## Description

In this project, an agent lies in a square world and aims to collect yellow bananas and avoid blue bananas via adjusting its navigation. State space consist to the agent's velocity and ray-based perception of objects around the agent's forward direction. Our task is episodic and using the state space information together with the rewards given below, the agent trained to choose best actions to achieve an average score of +13 over 100 consecutive episodes.

* Reward of yellow banana: +1 
* Reward of blue banana: -1
* Dimension of the state space: 37

Available actions (discrete): 

* 0 - move forward.
* 1 - move backward.
* 2 - turn left.
* 3 - turn right.




## Model

We use Deep Q-learning to approximate Q-function. We design 2-layered DNN with Adam Optimizer: 
* First layer (37, 64)
* Second layer (64, 4)

where input dimension is the dimension of the state space: 37 and output dimension at the last layer is the dimension of action vector: 4.


In order to improve performance of Q-learning we used Experience Replay and Fixed Q-value methods. In the Experience Replay we use a buffer memory to store experiences and then randomly sample from these experiences to use in learning step multiple times. Randomized selection helps to avoid harmful correlations in the sequential experiences. 
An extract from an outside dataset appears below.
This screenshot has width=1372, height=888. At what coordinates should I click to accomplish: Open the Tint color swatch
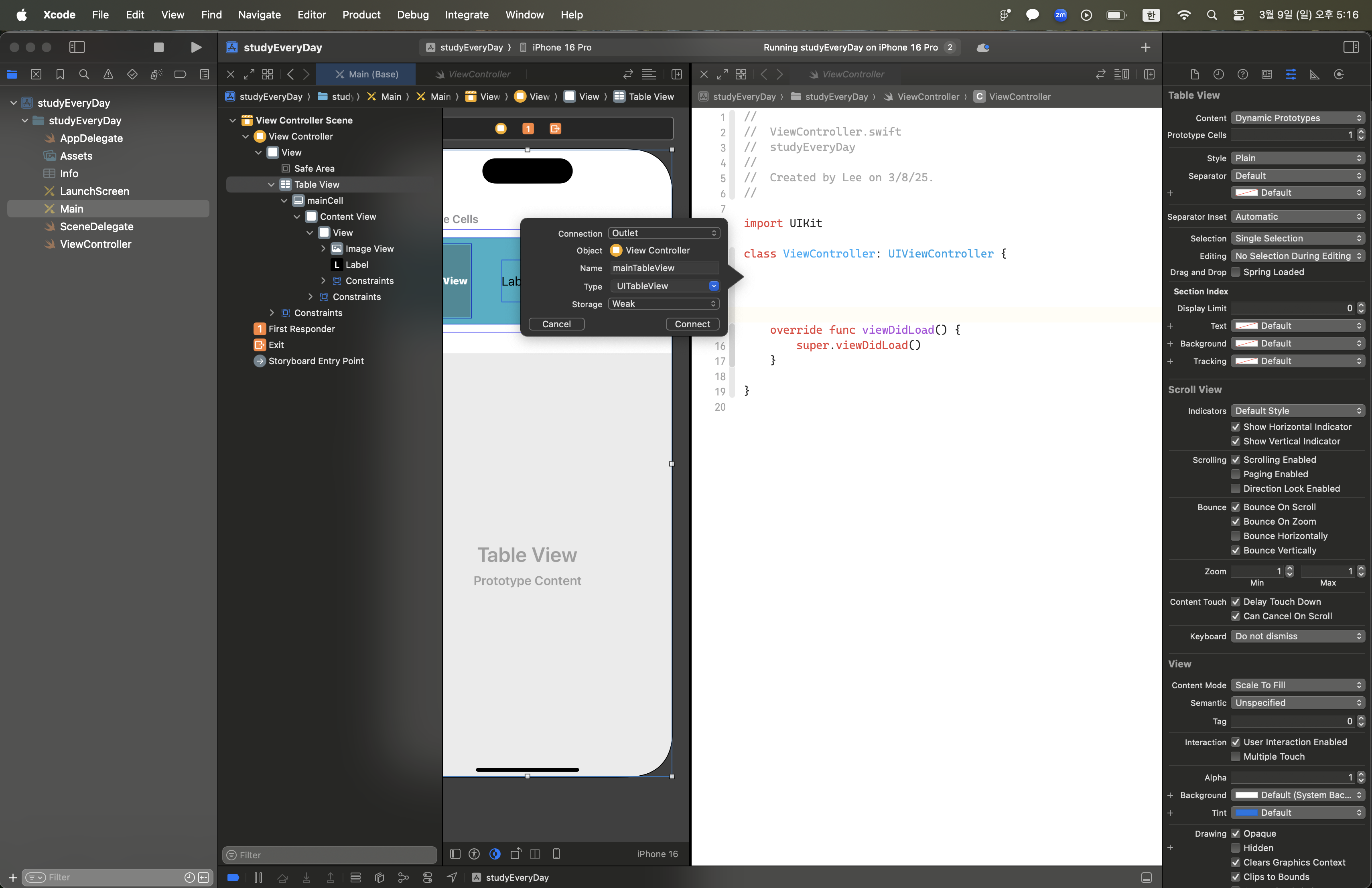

In the Fixed Q-value method we aim to avoid instability caused by the dependency of TD target on the weights w and we use a separate network as target network with identical architecture. 



### Hyperparameters

    BUFFER_SIZE = int(1e5)  # replay buffer size
    BATCH_SIZE = 64         # minibatch size
    GAMMA = 0.99            # discount factor
    TAU = 1e-3              # for soft update of target parameters
    LR = 5e-4               # learning rate 
    UPDATE_EVERY = 4        # how often to update the network

    n_episodes=1800         # maximum number of training episodes
    max_t=1000              # maximum number of timesteps per episode
    eps_start=1.0           # starting value of epsilon, for epsilon-greedy action selection
    eps_end=0.01            # minimum value of epsilon
    eps_decay=0.995         # multiplicative factor (per episode) for decreasing epsilon

## Evaluation

![p1_score](p1_scores.png)

Average score of 13.06 in the last 100  episodes was achieved in 515 episodes. 

## Future Work

As a future work, I would like to experiment variations of DQN e.g double DQN and dueling DQN and prioritized experience replay to improve agent's performance.